Беру рюкзак, вынимаю из него шоколадку и книгу. За окном видно несколько звезд. Самолет исчез. Книгу я держу обеими руками. Поглаживаю ее большими пальцами. Обложка мягкая и слегка шероховатая. Мне нравится гладить книги. Это успокаивает. Появляется чувство, что в мире еще осталось что-то, что можно удержать. Хотя все остальное так быстро проходит! Особенно часто это ощущение появляется, когда трогаешь новые книги. А эта книга как раз новая. Мне подарил ее отец. Карманное издание. Папа сказал, что это лучшее из написанного о жизни. Сзади все еще торчит чек. Семь марок. Спасибо за покупку. Книжный магазин Лемкуля. Он подарил мне эту книгу, когда я последний раз приезжал домой на выходные. Запах совсем свежий. Здорово! На красной обложке нарисован старик, его рука на плече маленького мальчика. Сбоку широкая полоса с надписью «Нобелевская премия». Явно эта книга получила премию. Понятия не имею, что это за премия. Но мне и не важно. Справа яркие белые буквы: Старик и море. Эрнест Хемингуэй.

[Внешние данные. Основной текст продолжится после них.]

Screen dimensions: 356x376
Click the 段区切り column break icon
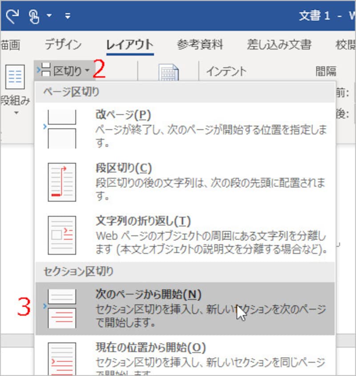pos(61,181)
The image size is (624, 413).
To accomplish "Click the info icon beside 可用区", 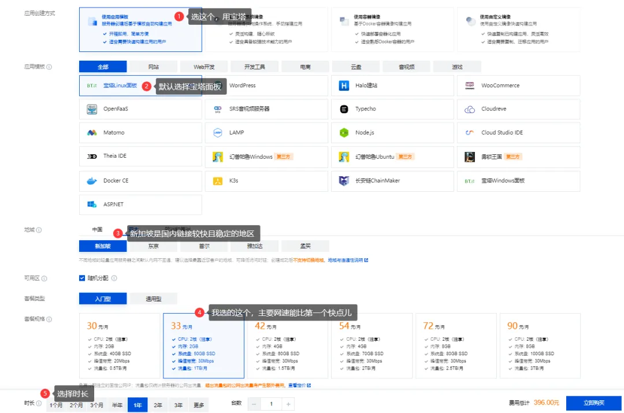I will (x=44, y=278).
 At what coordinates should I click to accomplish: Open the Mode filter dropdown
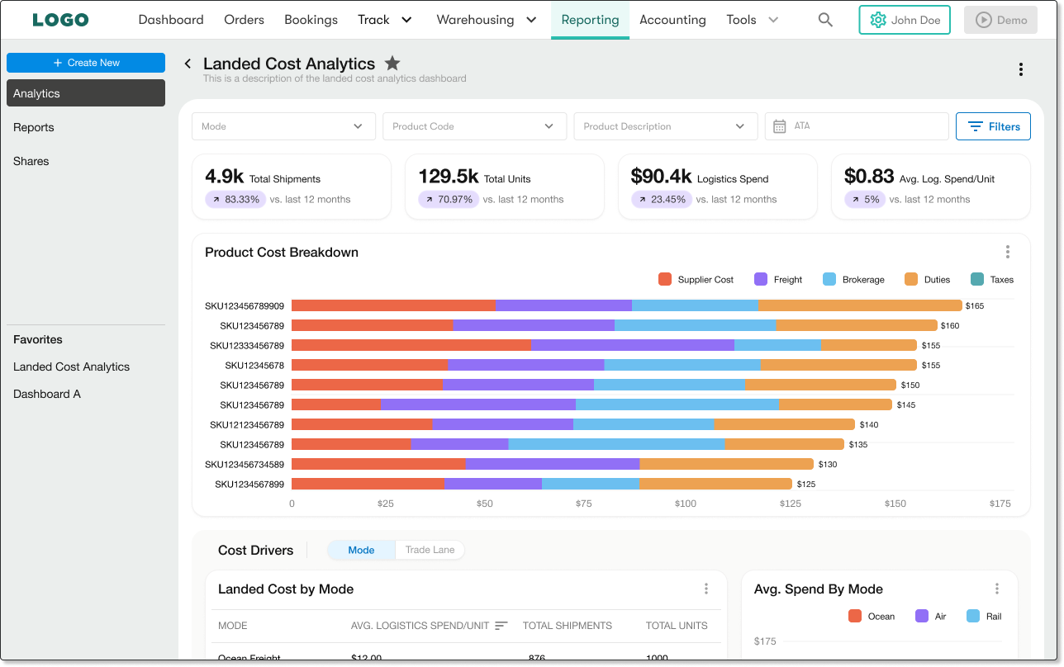283,126
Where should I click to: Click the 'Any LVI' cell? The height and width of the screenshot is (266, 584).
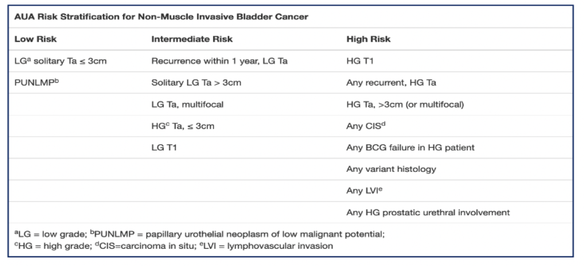pos(364,191)
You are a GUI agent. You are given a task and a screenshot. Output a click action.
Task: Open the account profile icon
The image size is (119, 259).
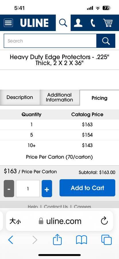click(x=78, y=23)
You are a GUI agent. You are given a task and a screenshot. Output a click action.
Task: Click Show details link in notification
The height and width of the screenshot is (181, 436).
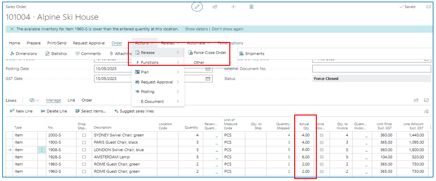pyautogui.click(x=196, y=29)
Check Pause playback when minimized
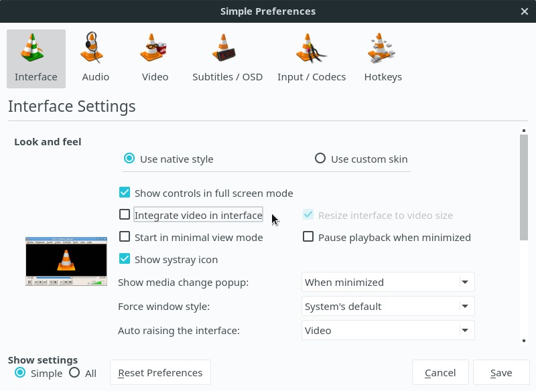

Хорошее название, мне нравится. Сразу же появляется особый привкус. Хочется тут же начать читать. Что я и делаю. Медленно открываю книгу. Держу ее в правой руке. Левая все равно не поможет. Она тонкая и непослушная. Начинаю читать. Перед этим бросаю взгляд на часы: 21.09. Ехать еще больше часа. Время есть. Читаю. Буквы и слова бегут мне навстречу. Прекрасная книга! Каждое выражение, каждое замечание доходит до моего сердца. В глазах уже появляются слезы. Со мной всегда так. Если книга хорошая, тут же начинаю реветь. Ревел, читая «Остров сокровищ», и буду реветь, читая «Старик и море». Такова уж моя планида. А ведь история в этой книге на самом деле очень проста. Всего пятьдесят страниц. Речь идет о рыбаке, который на старости лет не может поймать рыбы. Он голодает. Все над ним смеются. На его стороне только один маленький мальчик. Раньше они все время вместе ездили ловить рыбу. Но теперь мальчику запрещено сопровождать старика. Не разрешают родители. У старого рыбака слишком маленький улов. Поэтому отправляться в путь ему приходится в одиночестве. А однажды у него на крючке оказывается огромная рыбина. Но, не доставив добычу до берега, он проиграл свой главный в жизни улов в утомительной борьбе с морем и его акулами. Книга и на самом деле похожа на притчу. Не прочитав и четверти, я уже залился слезами. Судорожно прижимаю книгу к груди. Я благодарен отцу, ее купившему. И благодарен Эрнесту Хемингуэю, который способен рассказать такую историю. Сморкаюсь в платок. Янош смотрит на меня и смеется.